Campus DM&I

Dans l’univers du verre, certaines pièces naissent du travail d’un artisan, tandis que d’autres prennent forme au cœur de grandes manufactures où chaque geste s’intègre dans une chaîne de savoir-faire.

Entre précision technique, cadence de production et travail collectif, ces ateliers rassemblent des artisans spécialisés qui participent chacun à une étape de la fabrication. C’est dans cet environnement exigeant et structuré qu’Émilie Rocher, jeune verrière, a choisi de construire son parcours.

À 24 ans, Émilie fait partie de ces jeunes artisans qui ont trouvé leur voie très tôt. Originaire des Côtes-d’Armor, en Bretagne, elle n’est pourtant pas issue d’une famille du milieu. C’est plutôt l’envie de comprendre les métiers manuels qui l’amène progressivement vers l’univers du verre.

Au lycée, elle s’oriente vers un baccalauréat en arts appliqués afin de découvrir les différentes possibilités qui s’offrent à elle. Très vite, l’idée de travailler dans un métier concret, où la matière occupe une place centrale, prend forme. Elle multiplie alors les recherches et les échanges pour mieux comprendre les parcours possibles.

C’est en terminale, lors d’un stage chez Jeremy Maxwell, que le déclic se produit réellement. Elle découvre l’univers du verre de l’intérieur et revient de cette expérience avec une idée claire : apprendre le métier directement sur le terrain.

Elle décide alors d’intégrer un CAP en alternance au sein de la manufacture de Baccarat. Comme pour chaque candidat, un entretien est organisé afin de vérifier la motivation et la capacité à s’adapter à l’environnement exigeant de la manufacture.

La réponse est positive. Émilie entame alors quatre années d’apprentissage.

Au fil du temps, elle découvre le fonctionnement d’un atelier où chaque étape de fabrication est essentielle.

« C’est une grande ruche », explique-t-elle.

Chacun possède une spécialité et participe à une étape précise du processus. Entre le travail du verre à chaud et celui du verre à froid, les équipes se croisent, se connaissent et contribuent ensemble à la réalisation des pièces.

Après plusieurs années dans l’entreprise, un CDI lui est proposé en 2022, une évolution fréquente dans ce type de parcours. Elle accepte. Mais pour Émilie, l’apprentissage ne fait que commencer.

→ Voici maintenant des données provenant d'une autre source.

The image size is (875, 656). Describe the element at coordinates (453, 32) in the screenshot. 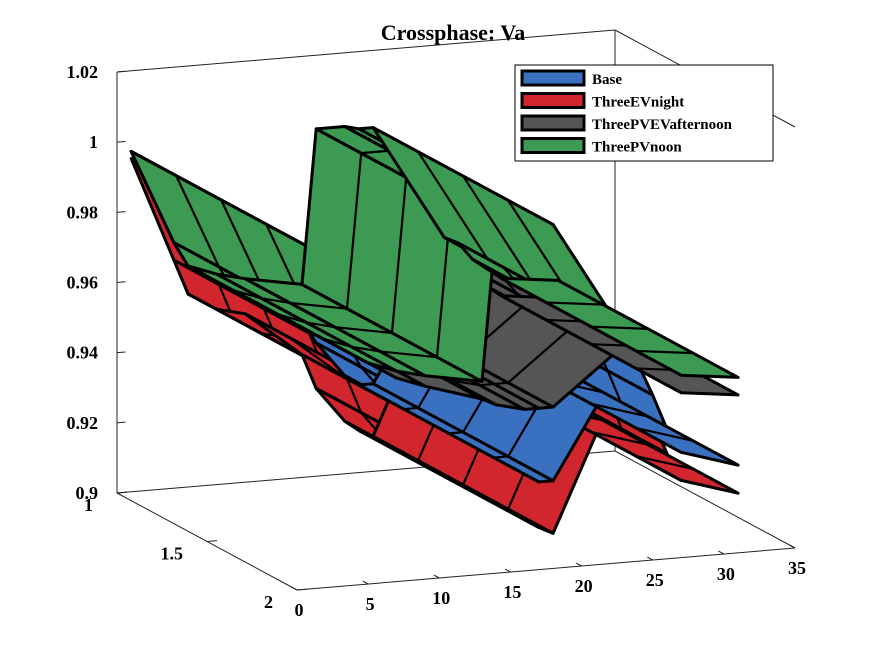

I see `chart-title: Crossphase: Va` at that location.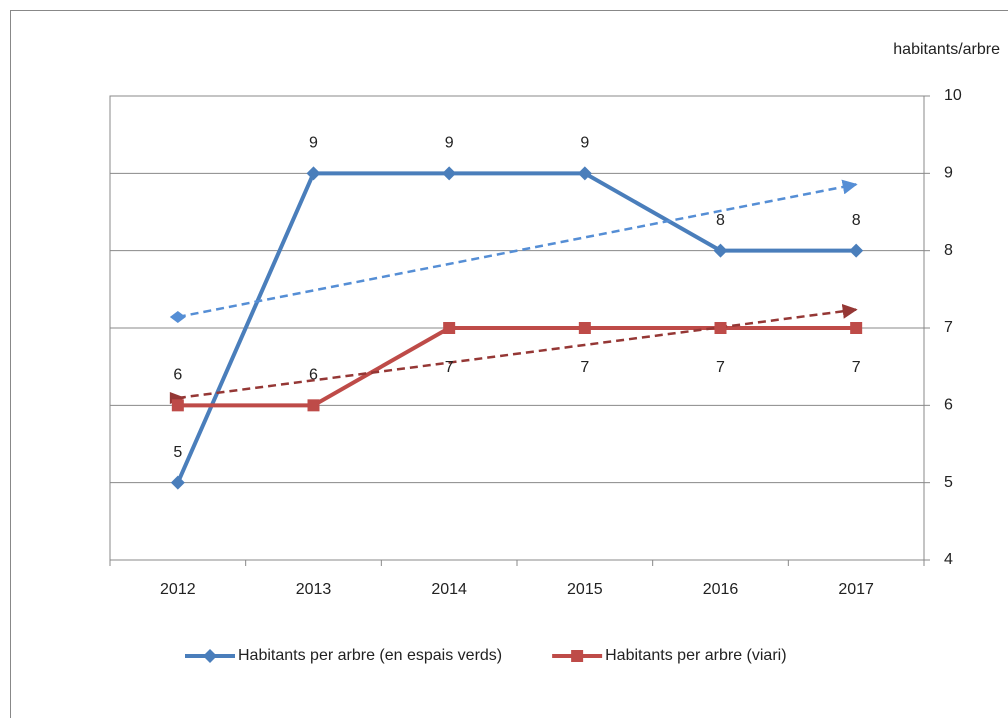 The height and width of the screenshot is (718, 1008). I want to click on y-tick-label: 6, so click(948, 406).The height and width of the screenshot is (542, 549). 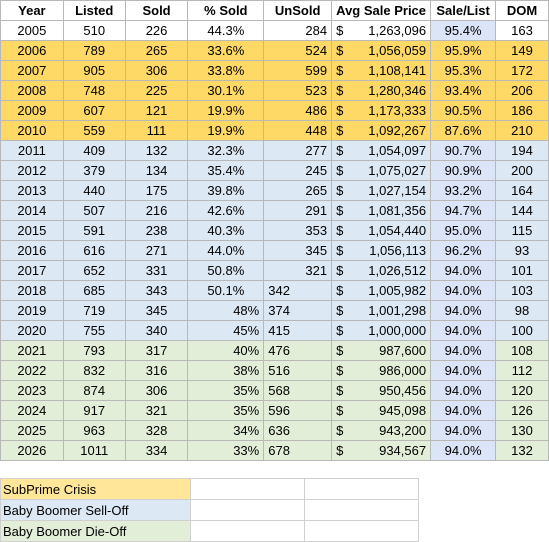 What do you see at coordinates (94, 310) in the screenshot?
I see `cell-listed: 719` at bounding box center [94, 310].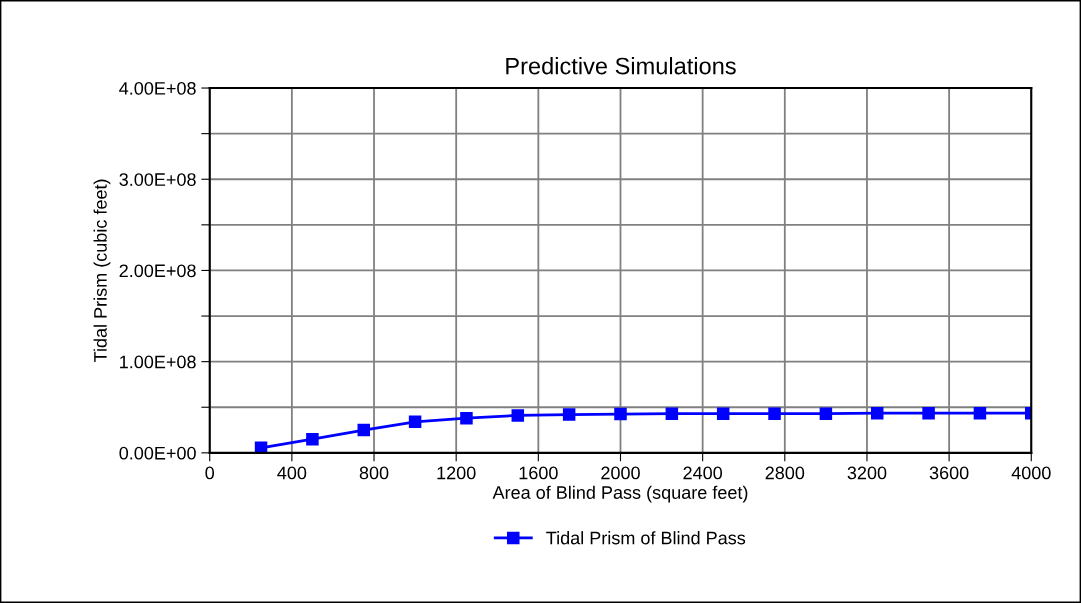 Image resolution: width=1081 pixels, height=603 pixels. I want to click on legend-label: Tidal Prism of Blind Pass, so click(646, 538).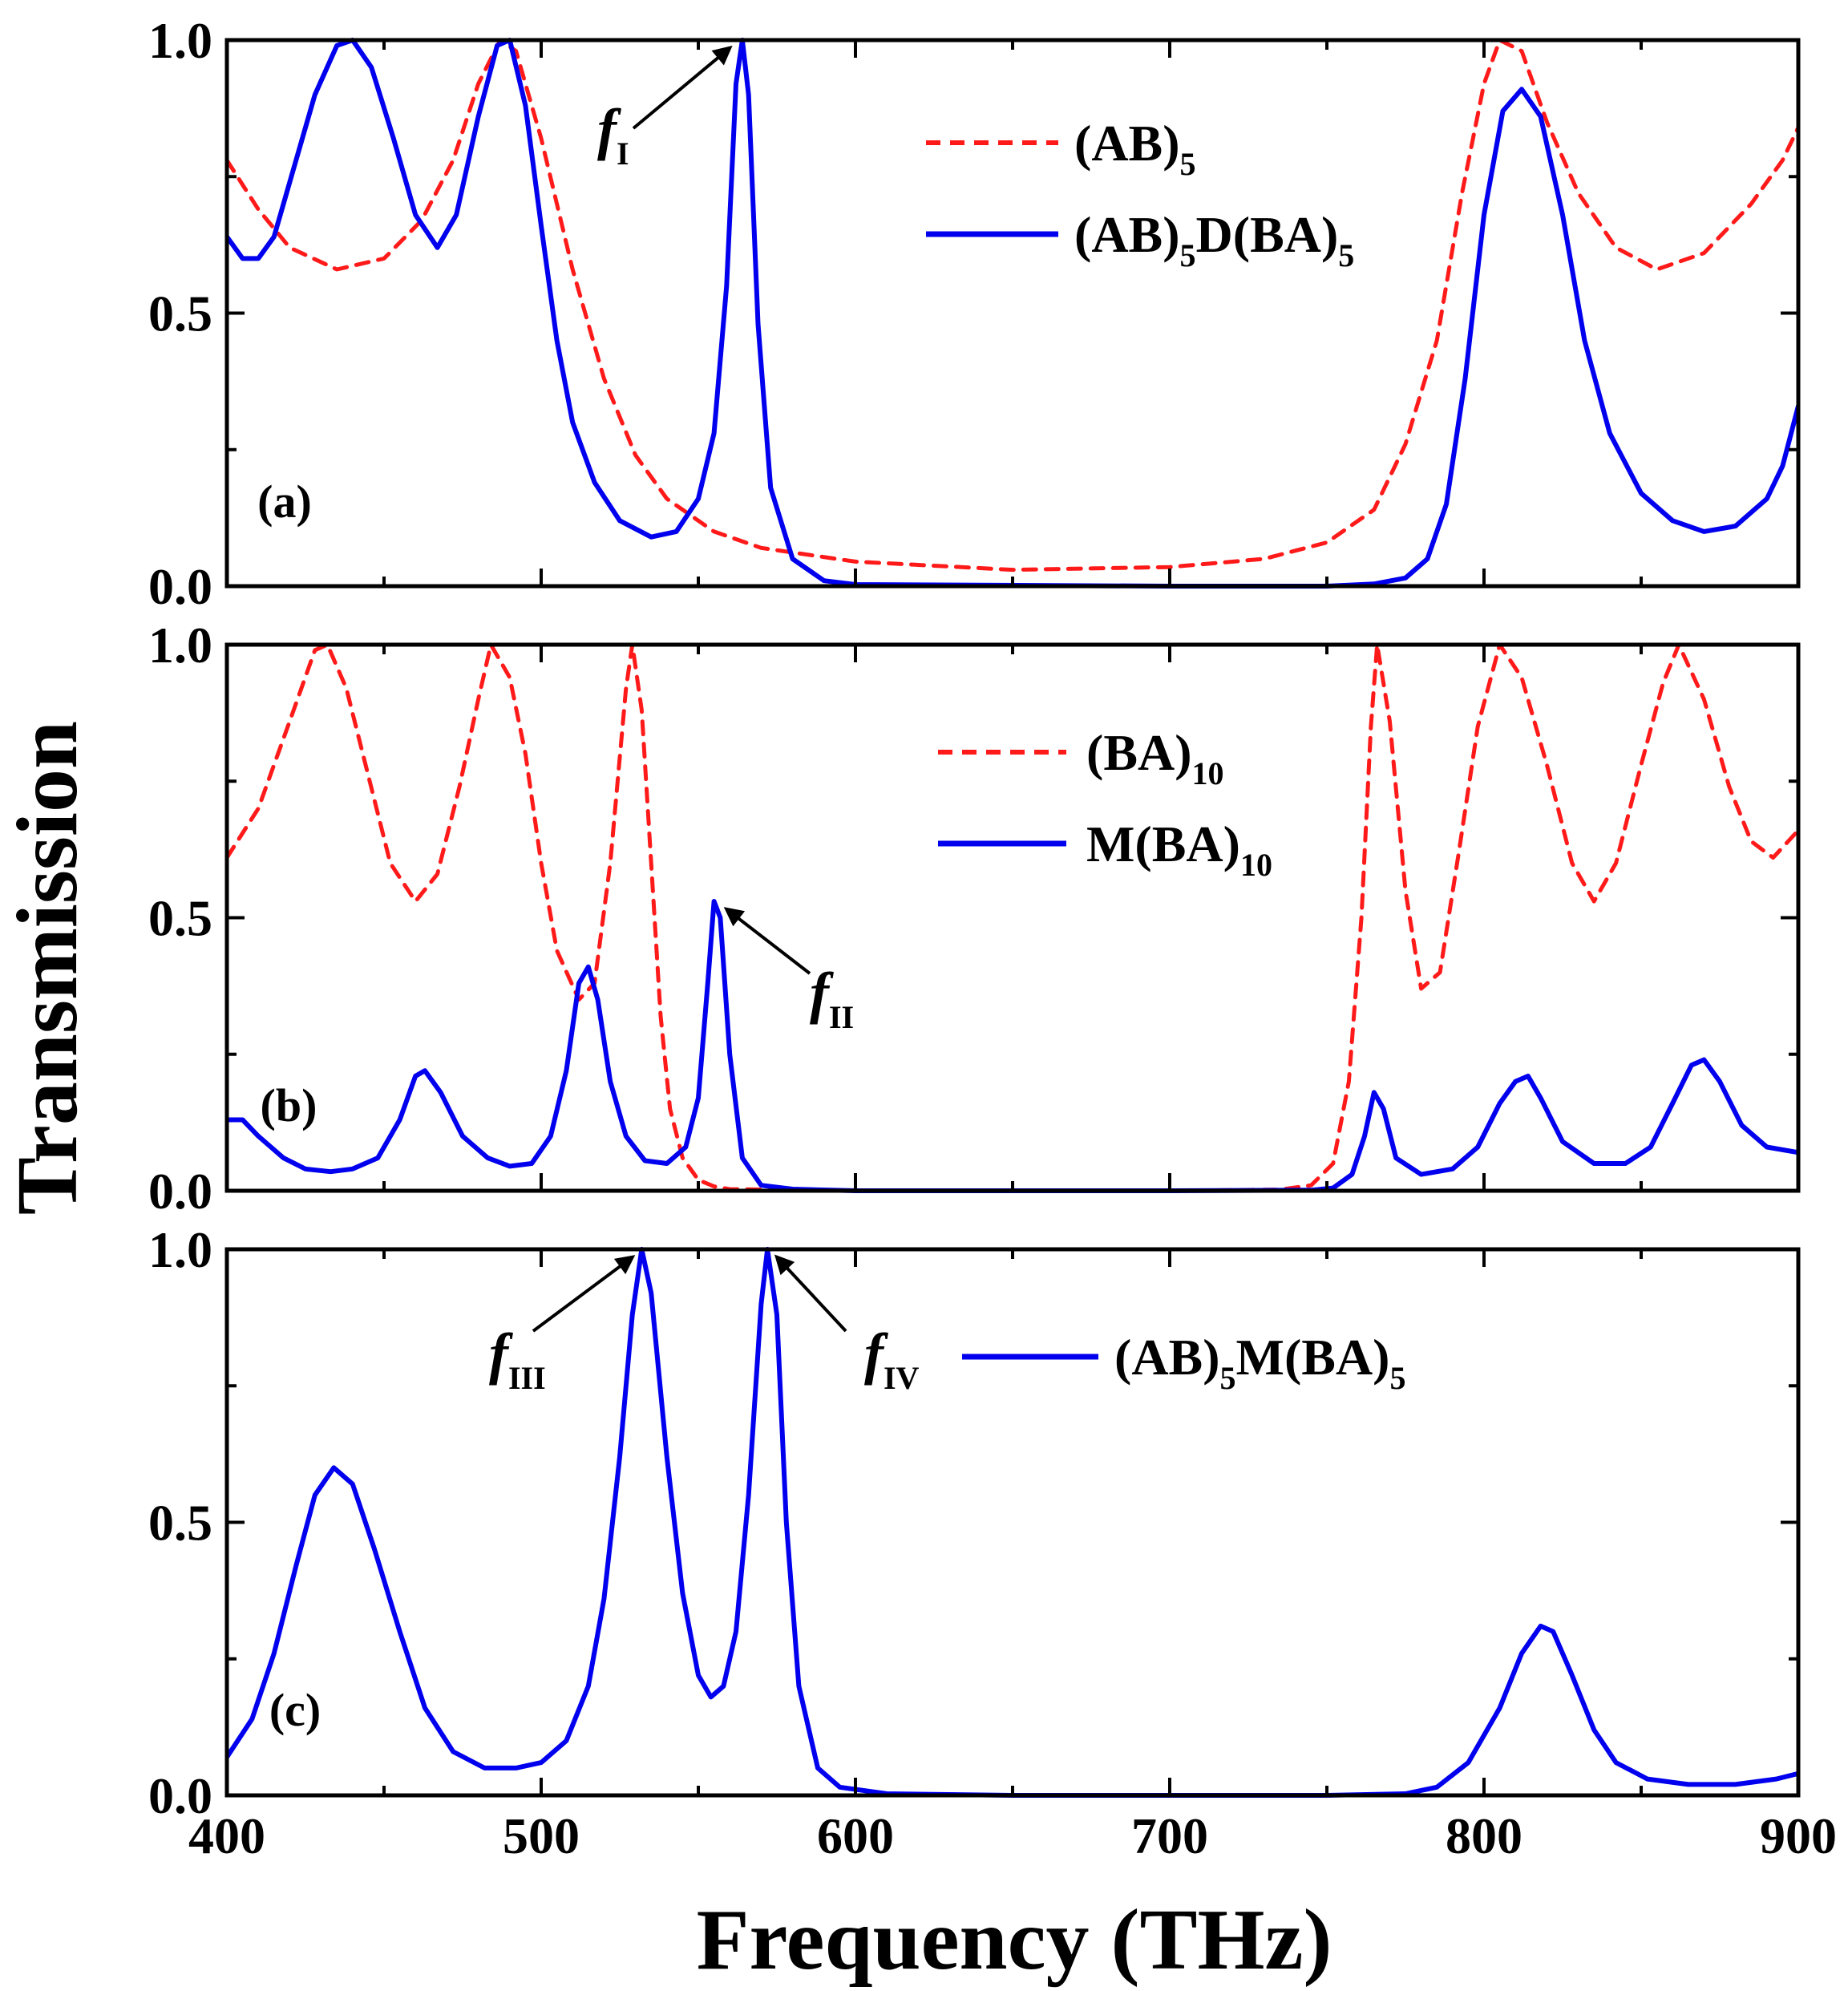  Describe the element at coordinates (1170, 1836) in the screenshot. I see `x-tick-label: 700` at that location.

« Pour être un bon verrier, il faut au moins quinze ans »,
confie-t-elle.

Cette perspective ne l’effraie pas : elle la voit comme la richesse d’un métier où l’on continue d’apprendre tout au long de sa vie.

Les journées sont rythmées par les commandes et les plannings de production. Les équipes travaillent souvent en horaires décalés, un rythme exigeant auquel il faut s’habituer.

« Une cloche marque le début de la journée de travail : c’est un repère qui structure le temps. »

Si le travail en manufacture peut parfois impressionner, certains imaginent un travail « à la chaîne » laissant peu de place à la création, elle nuance cette idée. Pour elle, l’intérêt se trouve ailleurs.

Lorsqu’on lui demande quel conseil elle donnerait à quelqu’un souhaitant se lancer dans le métier, Émilie recommande « l’alternance ! »

« C’est la meilleure façon de comprendre la réalité du métier. »

Elle conseille aussi de réaliser un mini-stage, en formation ou en entreprise, pour découvrir l’environnement de travail.

« Il y en a pour qui ça va plaire, et d’autres beaucoup moins. C’est bien de s’en rendre compte. »

Aujourd’hui, Émilie apprécie avant tout l’esprit d’équipe qui caractérise son quotidien. Elle participe également à des interventions organisées entre Baccarat et les écoles du verre pour présenter son métier et partager son expérience avec les élèves.

« C’est toujours plus sympa d’en parler de vive voix. »

Une manière, pour elle, de transmettre à son tour la passion d’un métier.